#### Data

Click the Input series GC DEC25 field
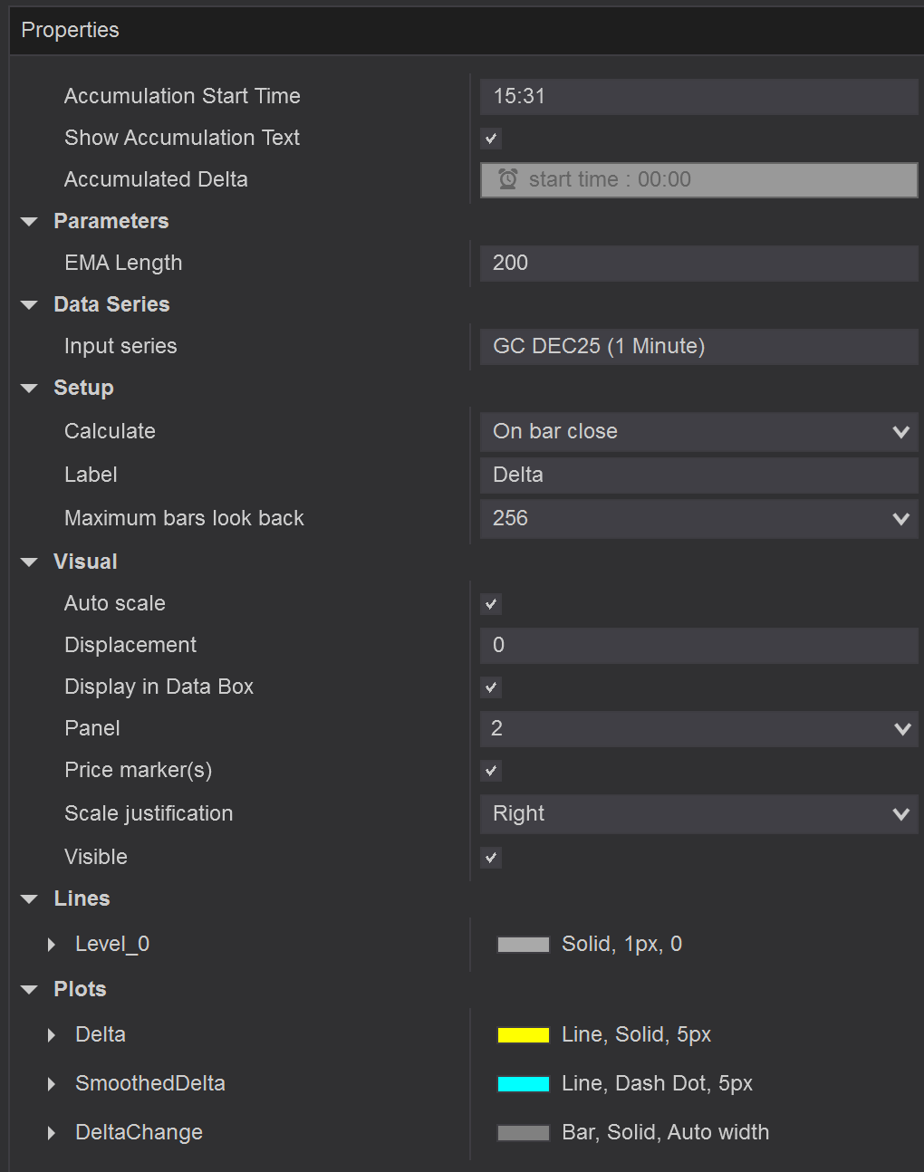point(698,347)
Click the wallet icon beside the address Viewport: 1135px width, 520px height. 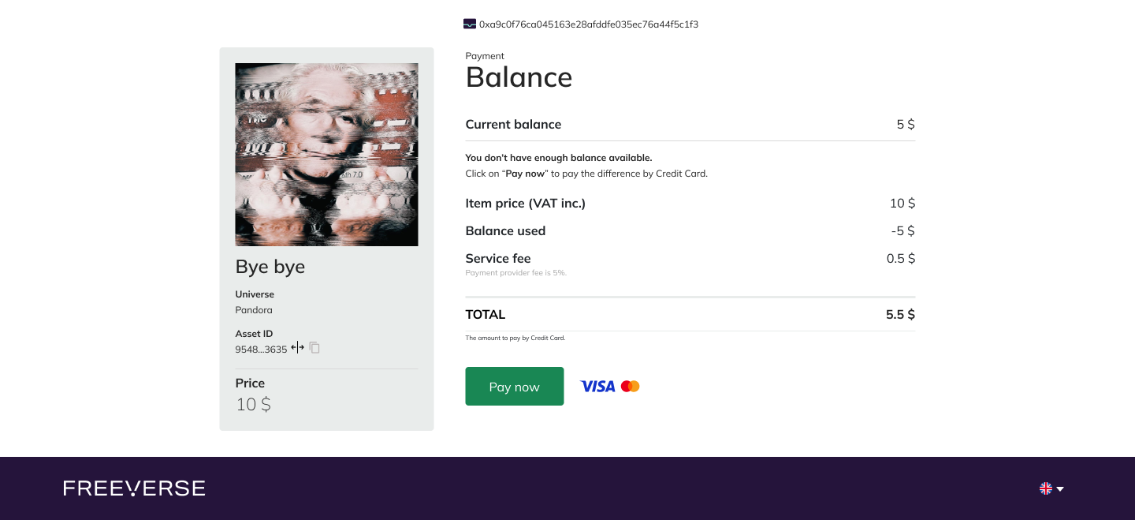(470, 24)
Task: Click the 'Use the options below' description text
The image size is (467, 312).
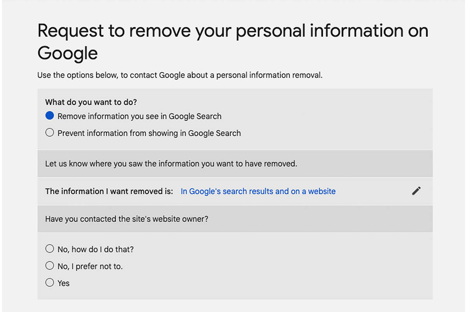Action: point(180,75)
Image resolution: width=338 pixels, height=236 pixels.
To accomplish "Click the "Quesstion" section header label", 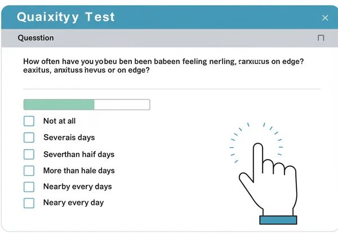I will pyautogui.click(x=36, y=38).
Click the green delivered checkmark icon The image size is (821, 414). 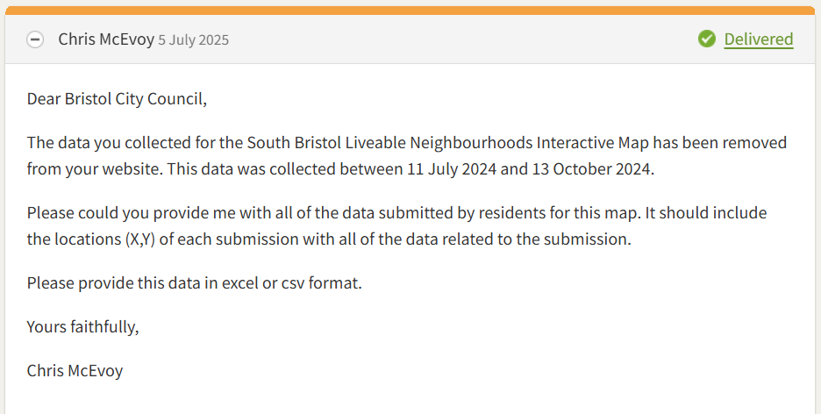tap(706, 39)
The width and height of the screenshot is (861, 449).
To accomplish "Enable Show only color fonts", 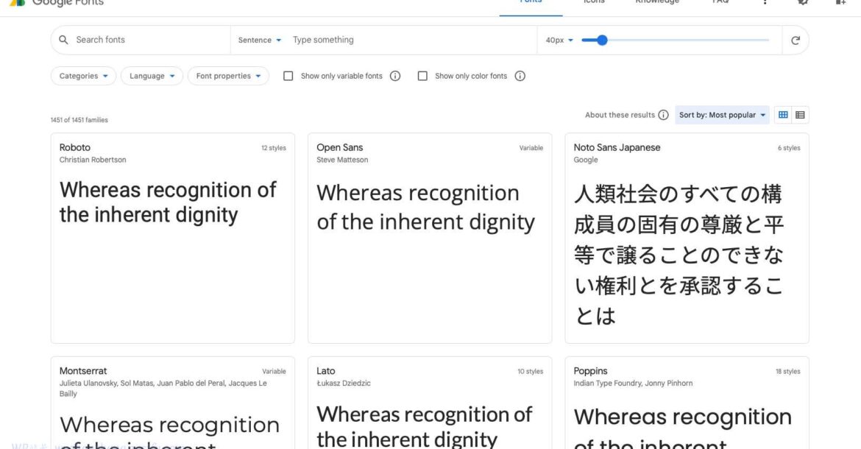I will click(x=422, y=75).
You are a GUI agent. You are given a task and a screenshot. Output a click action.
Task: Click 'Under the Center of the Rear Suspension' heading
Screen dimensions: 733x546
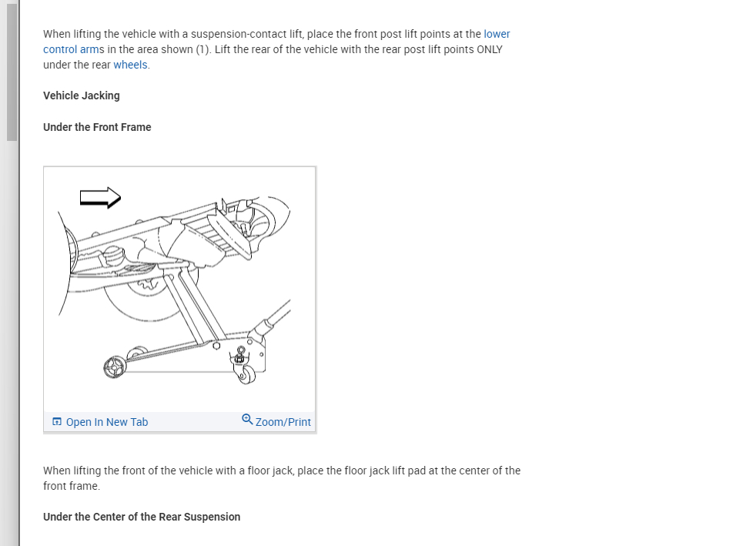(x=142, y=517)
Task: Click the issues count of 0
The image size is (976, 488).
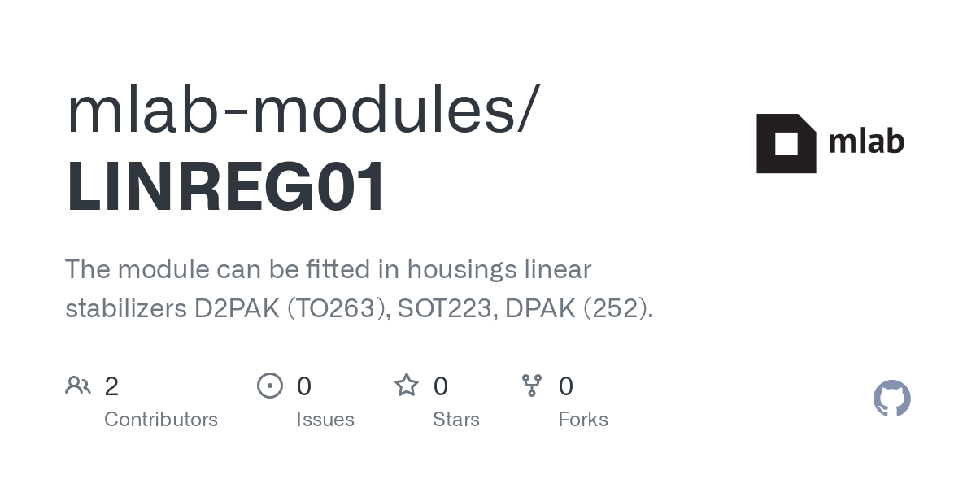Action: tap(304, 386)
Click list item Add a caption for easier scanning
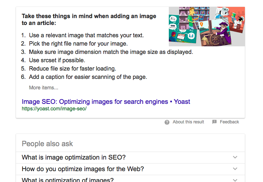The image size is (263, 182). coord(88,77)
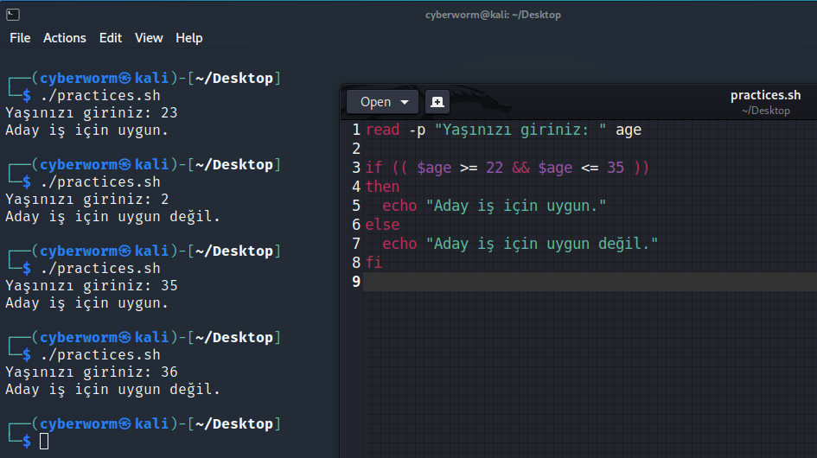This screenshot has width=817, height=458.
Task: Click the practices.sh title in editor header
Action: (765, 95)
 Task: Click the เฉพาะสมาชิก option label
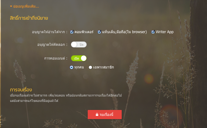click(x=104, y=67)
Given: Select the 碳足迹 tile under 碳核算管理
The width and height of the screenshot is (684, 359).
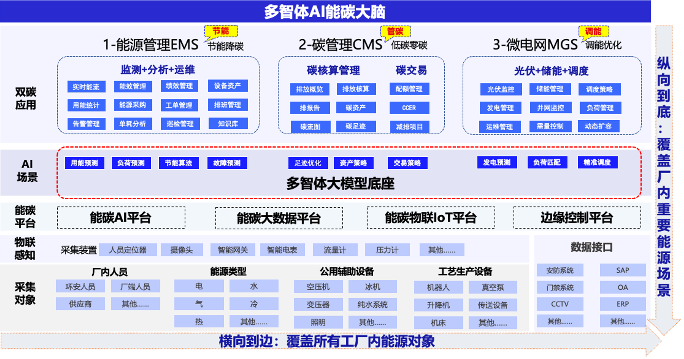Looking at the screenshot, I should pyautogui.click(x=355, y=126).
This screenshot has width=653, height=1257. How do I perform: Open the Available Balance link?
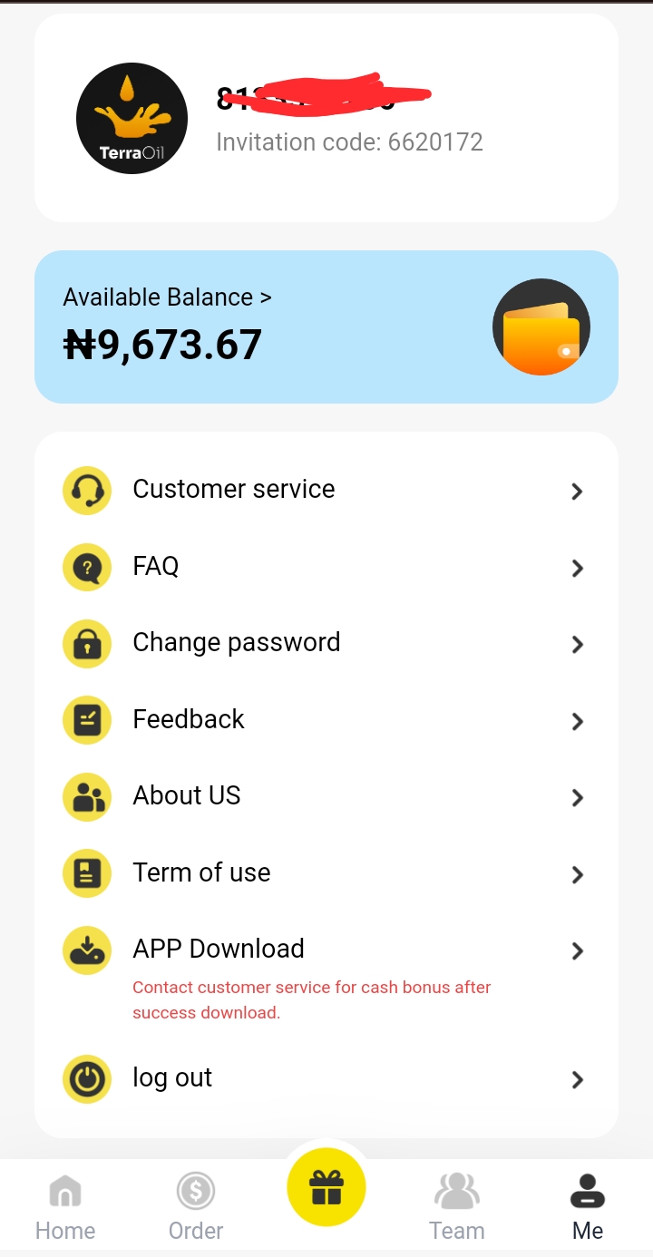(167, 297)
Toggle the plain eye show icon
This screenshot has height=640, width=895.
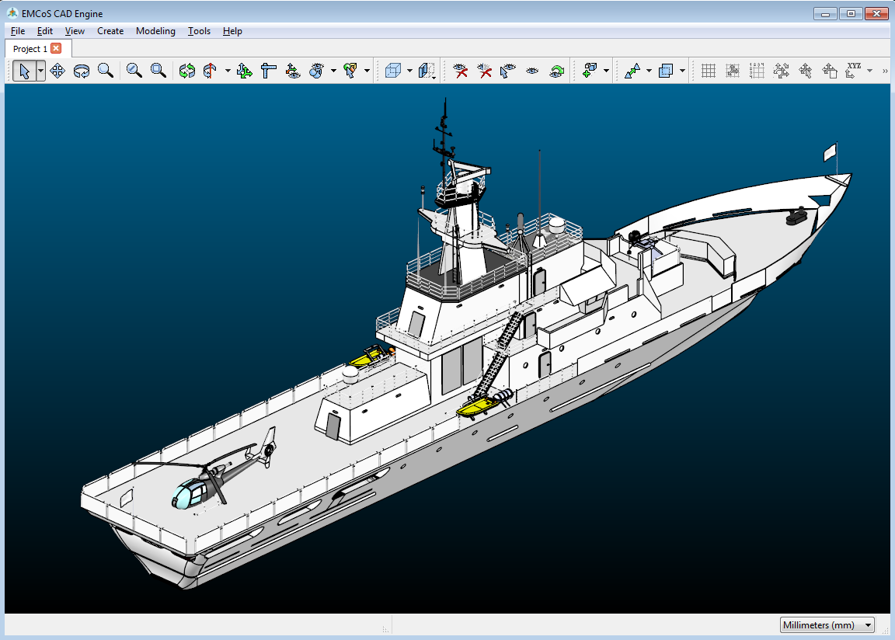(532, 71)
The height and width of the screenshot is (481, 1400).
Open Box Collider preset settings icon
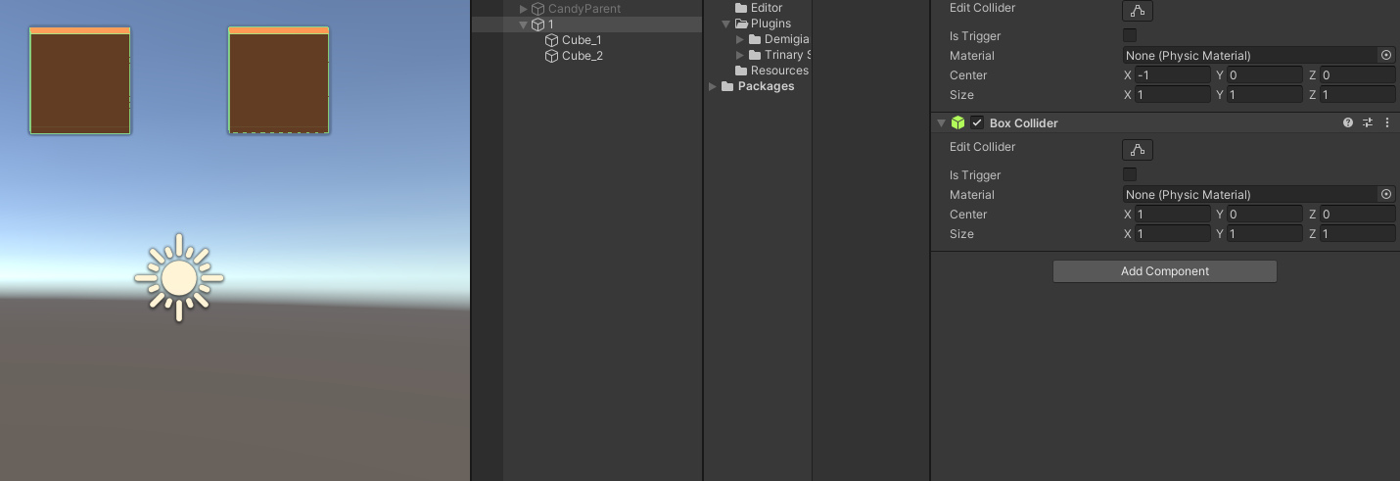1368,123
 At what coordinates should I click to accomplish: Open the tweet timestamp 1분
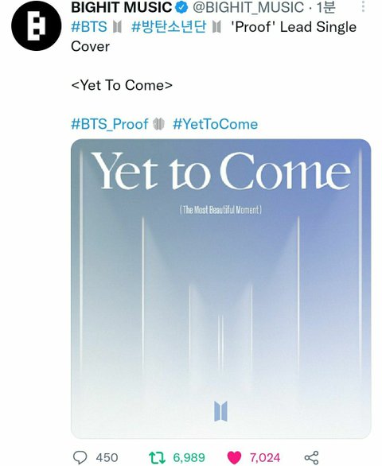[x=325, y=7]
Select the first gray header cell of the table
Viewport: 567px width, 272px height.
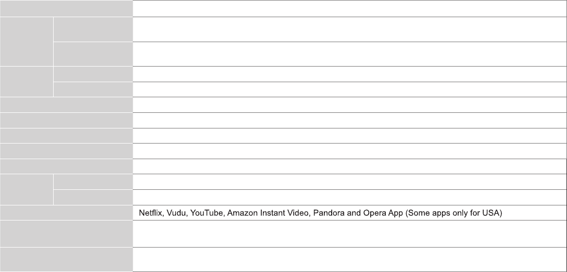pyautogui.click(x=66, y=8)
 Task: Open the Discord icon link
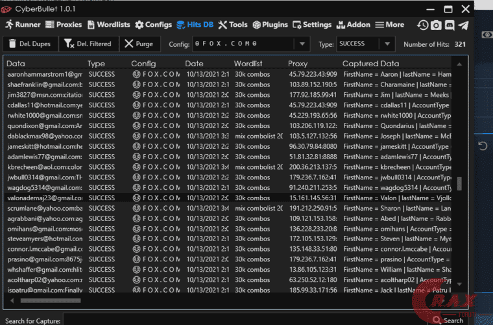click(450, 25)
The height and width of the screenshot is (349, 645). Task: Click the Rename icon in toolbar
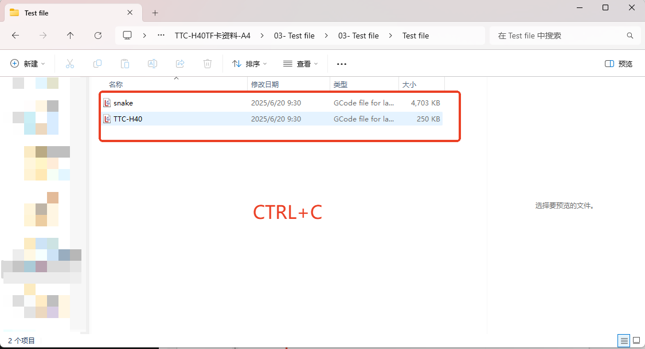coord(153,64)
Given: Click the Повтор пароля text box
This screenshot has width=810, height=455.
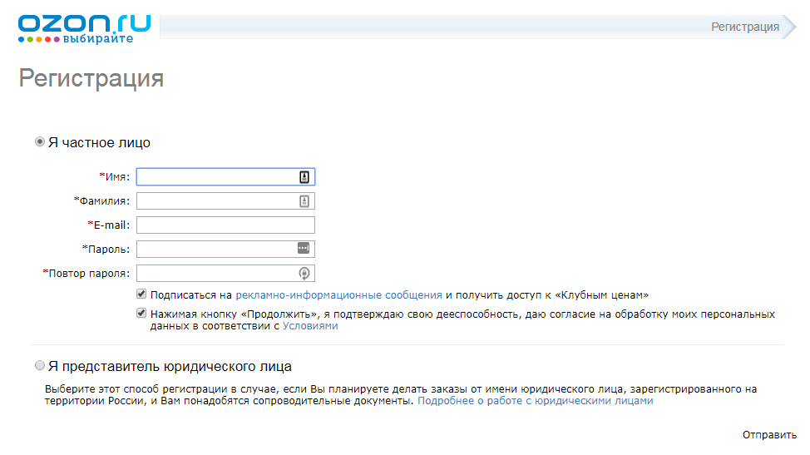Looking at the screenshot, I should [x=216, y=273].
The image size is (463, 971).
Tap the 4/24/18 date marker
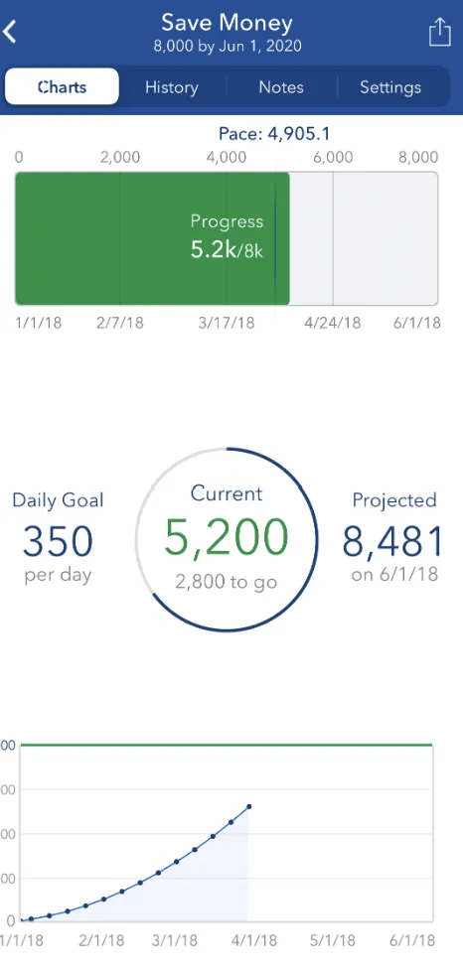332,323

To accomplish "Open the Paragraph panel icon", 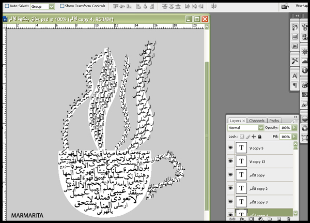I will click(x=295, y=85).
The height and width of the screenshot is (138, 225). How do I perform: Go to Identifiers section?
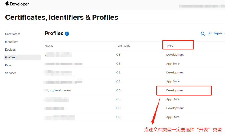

########

• [What you have to do]: Lines containing the string "Select" in the material: report how many there are, with no added words.

• [Result]: 2